- **DATA FOR THIS TASK**

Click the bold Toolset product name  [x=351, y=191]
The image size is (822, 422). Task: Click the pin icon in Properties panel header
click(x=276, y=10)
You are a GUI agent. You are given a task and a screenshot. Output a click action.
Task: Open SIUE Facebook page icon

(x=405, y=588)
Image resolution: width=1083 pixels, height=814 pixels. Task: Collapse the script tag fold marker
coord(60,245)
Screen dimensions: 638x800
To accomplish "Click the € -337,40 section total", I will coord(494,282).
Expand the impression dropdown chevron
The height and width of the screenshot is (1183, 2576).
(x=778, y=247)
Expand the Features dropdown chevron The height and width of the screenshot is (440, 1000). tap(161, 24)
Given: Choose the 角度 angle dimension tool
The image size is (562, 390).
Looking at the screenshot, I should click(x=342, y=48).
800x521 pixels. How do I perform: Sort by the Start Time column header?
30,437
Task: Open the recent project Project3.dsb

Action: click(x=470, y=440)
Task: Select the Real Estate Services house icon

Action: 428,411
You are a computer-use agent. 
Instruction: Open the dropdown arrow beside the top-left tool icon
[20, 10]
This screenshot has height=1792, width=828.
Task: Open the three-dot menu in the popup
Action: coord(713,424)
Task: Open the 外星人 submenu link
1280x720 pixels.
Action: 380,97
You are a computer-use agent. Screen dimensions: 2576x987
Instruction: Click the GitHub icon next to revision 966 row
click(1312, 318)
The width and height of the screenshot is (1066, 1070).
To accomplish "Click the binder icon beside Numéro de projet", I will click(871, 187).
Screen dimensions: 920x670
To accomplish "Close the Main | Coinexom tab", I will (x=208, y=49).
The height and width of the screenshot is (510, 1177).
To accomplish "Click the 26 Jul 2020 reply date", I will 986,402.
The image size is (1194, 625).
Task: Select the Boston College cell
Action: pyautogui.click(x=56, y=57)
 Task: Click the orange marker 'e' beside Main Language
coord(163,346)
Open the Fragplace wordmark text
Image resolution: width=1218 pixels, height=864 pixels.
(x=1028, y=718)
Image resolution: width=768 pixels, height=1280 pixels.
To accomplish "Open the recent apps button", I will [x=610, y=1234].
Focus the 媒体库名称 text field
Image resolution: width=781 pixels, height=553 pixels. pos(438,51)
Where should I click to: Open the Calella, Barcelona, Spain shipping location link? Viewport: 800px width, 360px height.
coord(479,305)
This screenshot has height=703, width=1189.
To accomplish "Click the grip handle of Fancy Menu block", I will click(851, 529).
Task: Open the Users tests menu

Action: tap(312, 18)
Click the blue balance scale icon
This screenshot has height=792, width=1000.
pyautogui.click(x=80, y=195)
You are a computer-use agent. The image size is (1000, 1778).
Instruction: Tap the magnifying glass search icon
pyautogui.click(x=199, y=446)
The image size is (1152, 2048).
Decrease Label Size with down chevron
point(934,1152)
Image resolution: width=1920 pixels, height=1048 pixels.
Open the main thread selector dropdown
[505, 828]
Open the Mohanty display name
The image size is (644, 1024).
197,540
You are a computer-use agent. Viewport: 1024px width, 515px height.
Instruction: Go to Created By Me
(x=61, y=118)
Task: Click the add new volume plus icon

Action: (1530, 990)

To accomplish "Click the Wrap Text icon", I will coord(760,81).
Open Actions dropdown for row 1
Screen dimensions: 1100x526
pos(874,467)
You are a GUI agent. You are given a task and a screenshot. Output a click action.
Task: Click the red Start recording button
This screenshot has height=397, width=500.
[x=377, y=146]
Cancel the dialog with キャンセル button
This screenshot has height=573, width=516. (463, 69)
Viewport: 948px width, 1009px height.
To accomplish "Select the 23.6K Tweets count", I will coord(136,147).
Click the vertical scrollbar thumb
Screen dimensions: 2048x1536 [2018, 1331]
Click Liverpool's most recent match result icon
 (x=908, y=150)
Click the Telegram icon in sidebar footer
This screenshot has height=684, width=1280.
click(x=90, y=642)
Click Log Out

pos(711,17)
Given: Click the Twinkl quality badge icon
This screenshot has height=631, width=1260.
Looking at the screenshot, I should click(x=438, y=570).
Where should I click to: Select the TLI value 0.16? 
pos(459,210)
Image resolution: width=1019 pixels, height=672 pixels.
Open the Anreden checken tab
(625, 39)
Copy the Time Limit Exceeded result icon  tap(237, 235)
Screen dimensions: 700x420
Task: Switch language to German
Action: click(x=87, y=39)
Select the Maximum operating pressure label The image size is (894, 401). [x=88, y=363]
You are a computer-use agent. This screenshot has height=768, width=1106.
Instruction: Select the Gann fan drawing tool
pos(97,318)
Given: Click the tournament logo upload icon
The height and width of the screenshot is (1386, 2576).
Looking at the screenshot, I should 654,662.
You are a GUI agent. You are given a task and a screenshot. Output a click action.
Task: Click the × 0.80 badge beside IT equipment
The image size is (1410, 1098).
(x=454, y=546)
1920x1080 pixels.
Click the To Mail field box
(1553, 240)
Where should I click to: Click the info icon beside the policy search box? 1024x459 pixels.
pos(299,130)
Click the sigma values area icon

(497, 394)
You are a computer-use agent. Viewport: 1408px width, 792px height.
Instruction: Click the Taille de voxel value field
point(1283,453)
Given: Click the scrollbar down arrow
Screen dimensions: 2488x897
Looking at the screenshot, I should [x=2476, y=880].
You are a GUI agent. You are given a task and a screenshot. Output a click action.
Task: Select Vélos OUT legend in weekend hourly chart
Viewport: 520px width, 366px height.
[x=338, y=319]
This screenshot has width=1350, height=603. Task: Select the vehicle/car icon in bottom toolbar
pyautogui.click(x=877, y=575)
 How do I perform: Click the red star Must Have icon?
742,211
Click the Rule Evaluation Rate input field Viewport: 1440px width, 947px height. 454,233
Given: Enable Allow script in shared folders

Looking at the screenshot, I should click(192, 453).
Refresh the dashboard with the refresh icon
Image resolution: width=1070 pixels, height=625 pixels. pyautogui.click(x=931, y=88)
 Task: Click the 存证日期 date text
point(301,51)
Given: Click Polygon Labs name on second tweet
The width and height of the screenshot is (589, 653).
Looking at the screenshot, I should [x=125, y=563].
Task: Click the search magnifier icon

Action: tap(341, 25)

- **WORK INSTRUCTIONS**
Please rewrite all of the records above with "magnifier" swapped for "magnifying glass", keeping every other line unchanged.

- **RESULT BELOW**
Click the bold Toolset product name  [x=351, y=191]
The image size is (822, 422). Task: Click the pin icon in Properties panel header
click(x=276, y=10)
You are a GUI agent. You are given a task and a screenshot. Output a click action.
Task: Open SIUE Facebook page icon

(x=405, y=588)
Image resolution: width=1083 pixels, height=814 pixels. Task: Collapse the script tag fold marker
coord(60,245)
Screen dimensions: 638x800
To accomplish "Click the € -337,40 section total", I will coord(494,282).
Expand the impression dropdown chevron
The height and width of the screenshot is (1183, 2576).
(x=778, y=247)
Expand the Features dropdown chevron The height and width of the screenshot is (440, 1000). tap(161, 24)
Given: Choose the 角度 angle dimension tool
The image size is (562, 390).
Looking at the screenshot, I should click(x=342, y=48).
800x521 pixels. How do I perform: Sort by the Start Time column header?
30,437
Task: Open the recent project Project3.dsb

Action: click(x=470, y=440)
Task: Select the Real Estate Services house icon

Action: 428,411
You are a computer-use agent. 
Instruction: Open the dropdown arrow beside the top-left tool icon
[20, 10]
This screenshot has height=1792, width=828.
Task: Open the three-dot menu in the popup
Action: coord(713,424)
Task: Open the 外星人 submenu link
1280x720 pixels.
Action: 380,97
You are a computer-use agent. Screen dimensions: 2576x987
Instruction: Click the GitHub icon next to revision 966 row
click(1312, 318)
The width and height of the screenshot is (1066, 1070).
To accomplish "Click the binder icon beside Numéro de projet", I will click(871, 187).
Screen dimensions: 920x670
To accomplish "Close the Main | Coinexom tab", I will (x=208, y=49).
The height and width of the screenshot is (510, 1177).
To accomplish "Click the 26 Jul 2020 reply date", I will 986,402.
The image size is (1194, 625).
Task: Select the Boston College cell
Action: pyautogui.click(x=56, y=57)
 Task: Click the orange marker 'e' beside Main Language
coord(163,346)
Open the Fragplace wordmark text
Image resolution: width=1218 pixels, height=864 pixels.
(x=1028, y=718)
Image resolution: width=768 pixels, height=1280 pixels.
To accomplish "Open the recent apps button", I will [x=610, y=1234].
Focus the 媒体库名称 text field
Image resolution: width=781 pixels, height=553 pixels. pos(438,51)
Where should I click to: Open the Calella, Barcelona, Spain shipping location link? Viewport: 800px width, 360px height.
coord(479,305)
This screenshot has height=703, width=1189.
To accomplish "Click the grip handle of Fancy Menu block", I will click(851, 529).
Task: Open the Users tests menu

Action: tap(312, 18)
Click the blue balance scale icon
This screenshot has height=792, width=1000.
pyautogui.click(x=80, y=195)
You are a computer-use agent. The image size is (1000, 1778).
Instruction: Tap the magnifying glass search icon
pyautogui.click(x=199, y=446)
The image size is (1152, 2048).
Decrease Label Size with down chevron
point(934,1152)
Image resolution: width=1920 pixels, height=1048 pixels.
Open the main thread selector dropdown
[505, 828]
Open the Mohanty display name
The image size is (644, 1024).
197,540
You are a computer-use agent. Viewport: 1024px width, 515px height.
Instruction: Go to Created By Me
(x=61, y=118)
Task: Click the add new volume plus icon

Action: (1530, 990)

To accomplish "Click the Wrap Text icon", I will coord(760,81).
Open Actions dropdown for row 1
Screen dimensions: 1100x526
pos(874,467)
You are a GUI agent. You are given a task and a screenshot. Output a click action.
Task: Click the red Start recording button
This screenshot has height=397, width=500.
[x=377, y=146]
Cancel the dialog with キャンセル button
This screenshot has height=573, width=516. (463, 69)
Viewport: 948px width, 1009px height.
To accomplish "Select the 23.6K Tweets count", I will coord(136,147).
Click the vertical scrollbar thumb
Screen dimensions: 2048x1536 [2018, 1331]
Click Liverpool's most recent match result icon
 (x=908, y=150)
Click the Telegram icon in sidebar footer
This screenshot has height=684, width=1280.
click(x=90, y=642)
Click Log Out

pos(711,17)
Given: Click the Twinkl quality badge icon
This screenshot has height=631, width=1260.
Looking at the screenshot, I should click(x=438, y=570).
Where should I click to: Select the TLI value 0.16? 
pos(459,210)
Image resolution: width=1019 pixels, height=672 pixels.
Open the Anreden checken tab
(625, 39)
Copy the Time Limit Exceeded result icon  tap(237, 235)
Screen dimensions: 700x420
Task: Switch language to German
Action: click(x=87, y=39)
Select the Maximum operating pressure label The image size is (894, 401). [x=88, y=363]
You are a computer-use agent. This screenshot has height=768, width=1106.
Instruction: Select the Gann fan drawing tool
pos(97,318)
Given: Click the tournament logo upload icon
The height and width of the screenshot is (1386, 2576).
Looking at the screenshot, I should 654,662.
You are a GUI agent. You are given a task and a screenshot. Output a click action.
Task: Click the × 0.80 badge beside IT equipment
The image size is (1410, 1098).
(x=454, y=546)
1920x1080 pixels.
Click the To Mail field box
(1553, 240)
Where should I click to: Click the info icon beside the policy search box? 1024x459 pixels.
pos(299,130)
Click the sigma values area icon

(497, 394)
You are a computer-use agent. Viewport: 1408px width, 792px height.
Instruction: Click the Taille de voxel value field
point(1283,453)
Given: Click the scrollbar down arrow
Screen dimensions: 2488x897
Looking at the screenshot, I should [x=2476, y=880].
You are a GUI agent. You are given a task and a screenshot. Output a click action.
Task: Select Vélos OUT legend in weekend hourly chart
Viewport: 520px width, 366px height.
[x=338, y=319]
This screenshot has width=1350, height=603. Task: Select the vehicle/car icon in bottom toolbar
pyautogui.click(x=877, y=575)
 How do I perform: Click the red star Must Have icon?
742,211
Click the Rule Evaluation Rate input field Viewport: 1440px width, 947px height. 454,233
Given: Enable Allow script in shared folders

Looking at the screenshot, I should click(192, 453).
Refresh the dashboard with the refresh icon
Image resolution: width=1070 pixels, height=625 pixels. pyautogui.click(x=931, y=88)
 Task: Click the 存证日期 date text
point(301,51)
Given: Click Polygon Labs name on second tweet
The width and height of the screenshot is (589, 653).
Looking at the screenshot, I should [x=125, y=563].
Task: Click the search magnifying glass icon

Action: tap(341, 25)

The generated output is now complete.